悪徳領主、街へ向かう 4
アラエルはウキウキ鼻歌を歌いながらスキップするようにルンルンウサギのように飛び跳ね、馬小屋に向かい、馬小屋に着くなりすぐに老齢の灰色の髭が印象的な厩務員に声をかけた。
「サンダース、久しぶりだな」
「ここは豚箱じゃねぇぞ」
口は悪いがサンダースの家系はサンダースの曽祖父の代からここでオズワルド領の馬を管理している歴史ある家系である。だからこそアラエルもこの程度の口の悪さを容認している。いや、正確に言えば何回か辞めさせようとしたが、その度に宰相が邪魔して来て、辞めさせられなかった。
「出会って早々渾身のストレートだな。サンダース。痛かったぞ、心が」
「なんのようだ」
ぶっきらぼうに答えたサンダースとは対照的にアラエルは大袈裟に心臓を抑え、喚いてる。サンダースはアラエルを無視して話のわかる奴であるセバスに視線を向けた、たがアラエルはその視線を切るように割り込んだ。
「城下ーー」
「シュバルツに乗って観ーー」
「城下視察です」
アラエルに遮られる格好となったゼバスだが負けず嫌いが働いたのかさらに言葉を被せた。
「セバスやめろ」
「シュバルツは今奥の牧場に居るぞ、ハァ、今連れてくる、だか怒るぞあいつ」
目の前で口煩い口論を繰り広げてる二人に嫌気がさしたサンダースはこの場を離れようとしたがアラエルが止めた。
「怒るって?」
「今頃お昼寝の時間だ、邪魔されてイライラするぞ」
「うん? そうなのか?」
馬に昼寝の時間なんてあるんだなとアラエルは思ったことを口に出した。
「そうだ。お前さん最後にシュバルツに会いに来たのいつだ?」
サンダースにそう問われ、ハッとした表情を浮かべたアラエルは古い記憶を探る。
「……先月?」
「バカ、半年前だ、それもお前が今日と同じように観光しに行って、シュバルツの奴忘れて来ただろ」
「あぁ、あったね」
「あの後は大変だった。お前に置いて行かれた恨みは酷かったぞ」
サンダースは言葉を放り投げ、アラエルの言い訳を聞く前に、奥へ向かって行ったが足を止めた。

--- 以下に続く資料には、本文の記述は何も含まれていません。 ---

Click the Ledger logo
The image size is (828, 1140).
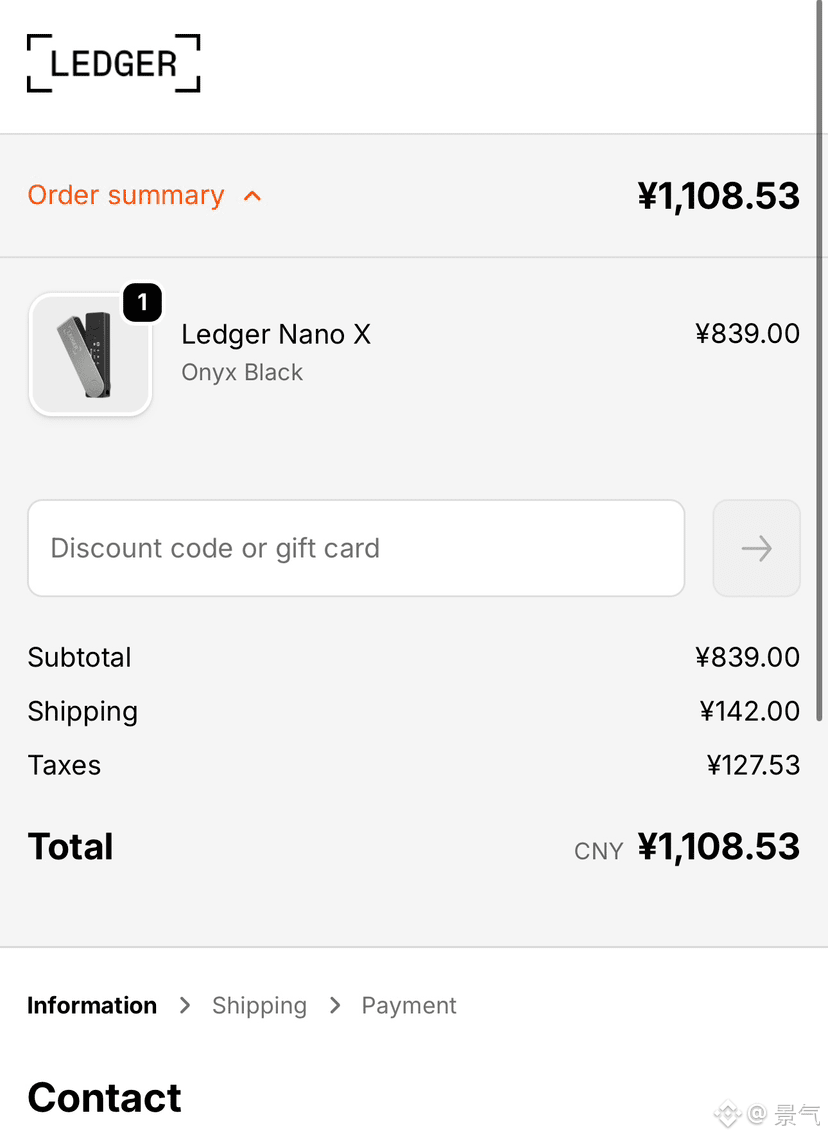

「あぁ、そうだ、シシリー様から伝言だ『お土産忘れるな』だとさ、お前、何やったんだ? 珍しくシシリー様がこっちに来たと思ったらアラエルの奴に伝えてくれって。」
「その件に答える義務はない」
「そうかよ」
奥の牧場へ向かったサンダースはお昼寝中のアラエルの愛馬? である青鹿色の毛並みのシュバルツを起こし、起こされたシュバルツは機嫌悪そうにアラエルたちの前に姿を現したが……

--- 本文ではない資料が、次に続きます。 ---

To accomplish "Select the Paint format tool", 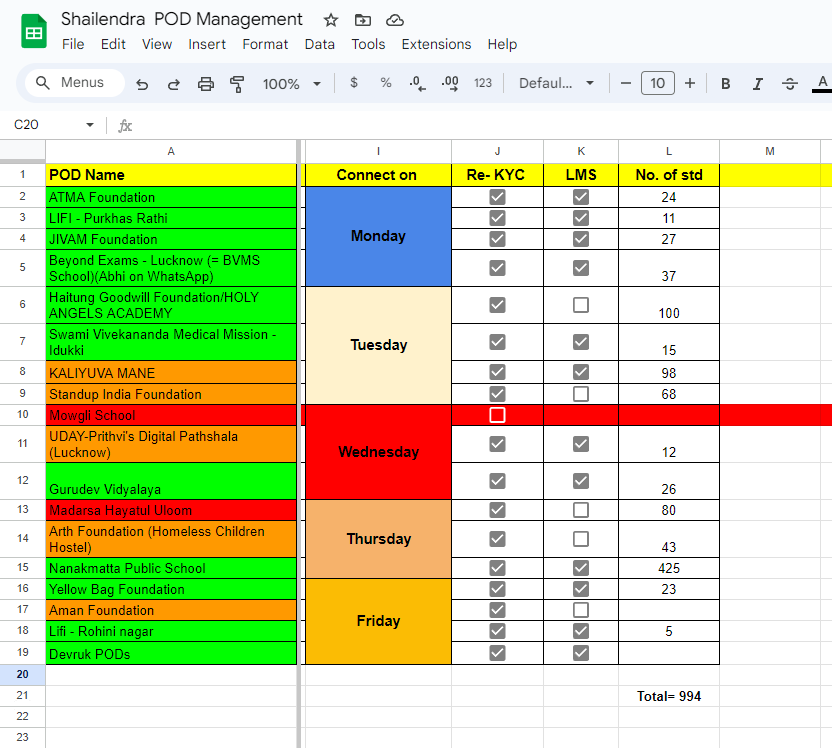I will (235, 84).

アラエルの姿を見つけたシュバルツは大騒ぎを起こしサンダースの身体が宙に浮いた。
「シュバルツ落ち着け」
「お前が言うな!」
「シュバルツ、アラエルに恨みがあるのはわかる、恨みを晴らすなら乗せた後にしろ、乗せた後に振り落とすなり踏むなり、クソかけるなり好きにしろ」
サンダースはシュバルツの首筋をさすりながら声をかけると大人しくなる。
が今だにあの時のことを忘れてないのか、ギッと鳴いた。
「おい、今ひどいこと言わなかったか」
「何も問題ありせん」
ゼバスが答えた。
「何故セバスお前が答える。」
二人がそんなことを言っている間にもサンダースはシュバルツは鞍を乗せて準備している。

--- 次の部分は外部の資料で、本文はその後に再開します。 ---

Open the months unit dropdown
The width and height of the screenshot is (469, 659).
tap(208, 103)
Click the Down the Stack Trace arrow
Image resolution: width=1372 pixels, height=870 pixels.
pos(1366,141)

「さぁ、こんなもんでいいだろ、セバスの兄ちゃんどうするだ?馬から歩きか?」
「私も馬でお願いします」
「あいよ、セバスはいい奴だな、アラエルのバカと比べたらいけねぇがよ……」
それだけ呟いたサンダースは二つ目の鞍を取り出して適当な軍馬を連れて来て、その背中に乗せた。
「こいつはダイヤだ。」
サンダースは連れて来た黒毛馬の首筋を撫で、セバスに紹介した。
「気勢は軍馬としては大人しい方だな、だからこっちに持ってきたんだ。セバスでも問題なく扱えるだろう。乗り方、わかってるな?」
「はい。わかってます」
「なら大丈夫だな。一つだけ、鞭は入れるな、叩かれると走らなくなる。だから鞭は渡さないから」
「分かりました」
「先行くぞ!」
セバスが話しているとすでにアラエルはシュバルツに跨り、暴れるシュバルツを宥めながら外へ向かっていた
「お前も大変だな、アラエルから権力奪い取れば?」
「権力なんて面倒なだけですよ、それにあなたもでしょ、一応王家の血を受け継いでるのですから」
サンダースはそれに何も答えず自分の仕事に戻った。